It seems like the industry is getting hyped up over Solid State Disk (SSD) drives again. Analysts have been predicting the death of electromechanical disk drives and the coming of Solid State drives for close to 3 decades now. The first ferrite memory SSD devices emerged during the era of vacuum tube computers, but were discontinued with the introduction of cheaper drum storage units. In the 1970s and 1980s, SSDs were implemented in semiconductor memory for early supercomputers of IBM, Amdahl and Cray, but the high prices make them seldom used in mainstream storage products, which is the case to this day. As of mid-2008, Flash SSD prices are still considerably more costly per gigabyte than comparable conventional hard drives. SSD is typically $2 to $3.50 per GB for flash drives compared to less than USD 0.15 per gigabyte for hard drives. With the advent of MLC (multi-bit per cell), SSD cost is being reduced by 50% in $/GB annually and analysts are expecting prices to be competitive with that of Hard Disk Drive (HDD) by 2012.
In the mean time the disk drive guys have blown past many predictions of when they would reach the Superparamagnetic Limit (the theoretical maximum number of bits that can be recorded per square in.) They have already hit 1 trillion bits per square inch (or 1 terrabit/in²), which means we will see 5TB 3.5” drives before long. Physics will catch up to them sooner or later. My prediction is that they will hit the wall within the next 10 years and SSDs will begin to take over. Seagate is already working on hybrid drives (solid state memory with a traditional disk drive), so we will have a period in the industry with hybrid drives, which promises increased performance form a front-end read/write cache combined with economical high density disk.
Today’s major impediments to the widespread usage of SSD are Flash write endurance limitation, data loss in terms of non-recoverable bit errors and random write performance. Flash-memory cells wear out after 1,000 to 10,000 write cycles for MLC, and 100,000 write cycles for SLC (single bit per cell). Some high endurance cells may have an endurance of 1–5 million write cycles, but many log files, file allocation tables, and other commonly used parts of the file system can easily exceed this over the lifetime of a computer. Special file systems or firmware designs can mitigate this problem by spreading writes over the entire device (so-called wear leveling), rather than rewriting files in place. In 2008 wear leveling was just beginning to be incorporated into devices.

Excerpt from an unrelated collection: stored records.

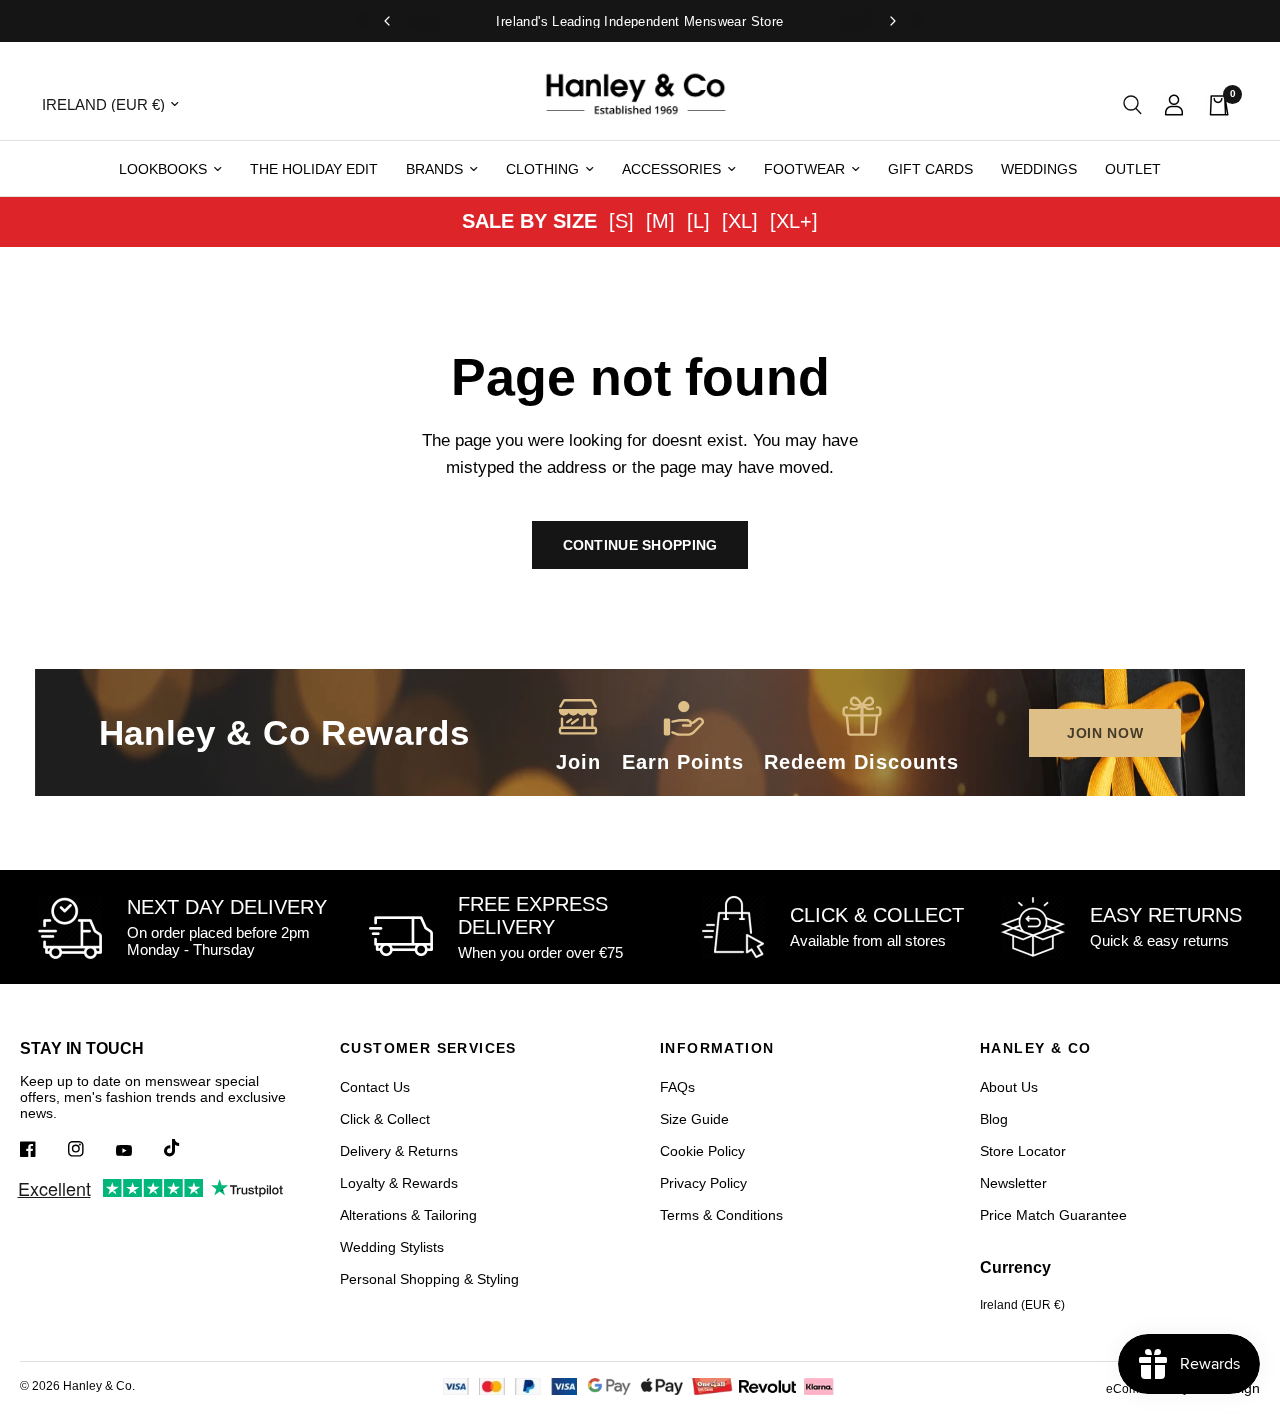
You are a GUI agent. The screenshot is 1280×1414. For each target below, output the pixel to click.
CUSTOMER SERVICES (428, 1048)
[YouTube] (138, 1151)
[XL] (740, 221)
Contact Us (375, 1087)
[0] (1213, 104)
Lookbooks (163, 169)
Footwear (804, 169)
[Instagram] (90, 1149)
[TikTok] (186, 1148)
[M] (660, 221)
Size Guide (694, 1119)
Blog (994, 1119)
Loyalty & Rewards (399, 1183)
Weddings (1039, 169)
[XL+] (794, 221)
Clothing (542, 169)
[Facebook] (42, 1149)
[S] (621, 221)
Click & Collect (385, 1119)
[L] (698, 221)
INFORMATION (717, 1048)
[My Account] (1174, 104)
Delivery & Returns (399, 1151)
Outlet (1133, 169)
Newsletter (1013, 1183)
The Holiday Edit (314, 169)
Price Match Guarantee (1053, 1215)
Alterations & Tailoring (408, 1215)
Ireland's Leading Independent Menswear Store (639, 21)
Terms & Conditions (721, 1215)
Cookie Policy (702, 1151)
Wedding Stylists (392, 1247)
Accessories (671, 169)
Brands (434, 169)
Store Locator (1023, 1151)
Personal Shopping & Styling (429, 1279)
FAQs (677, 1087)
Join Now (1105, 733)
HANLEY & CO (1035, 1048)
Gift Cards (930, 169)
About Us (1009, 1087)
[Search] (1132, 104)
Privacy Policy (703, 1183)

In the case of HDDs, the drive industry took twenty years to perfect disk controllers to overcome electromechanical and magnetic media imperfections for reliable storage. Similarly, the SSD controllers have to evolve and mature to solve the endurance and reliability problems created by MLC Flash and the process technology as it scales from the current 65nm to smaller process nodes over the next few years. The existing SSDs that EMC and other storage vendors have announced use expensive SLC (single bit per cell) Flash chips and their controllers offer an incomplete solution to the performance, endurance and data loss problems. The global NAND Flash fabrication capacity is shifting completely to MLC owing to its higher density and lower cost, therefore SLC drives will be short lived.
All of this suggests SSDs are at least a generation away from full usability, especially in the enterprise. However, IDC is forecasting that deployment of SSDs in enterprise computing will pick up by 2010 and that enterprise computing applications will grow from 12% of SSD revenue in 2007 to more than 50% by 2011. I believe SSDs will be predominately used for things like boot applications, or for applications requiring high random read performance, but won’t be used for primary storage applications intended for high duty cycle workloads, or applications requiring high write performance & reliability until the cost comes down further and the error correction technology for MLC flash matures.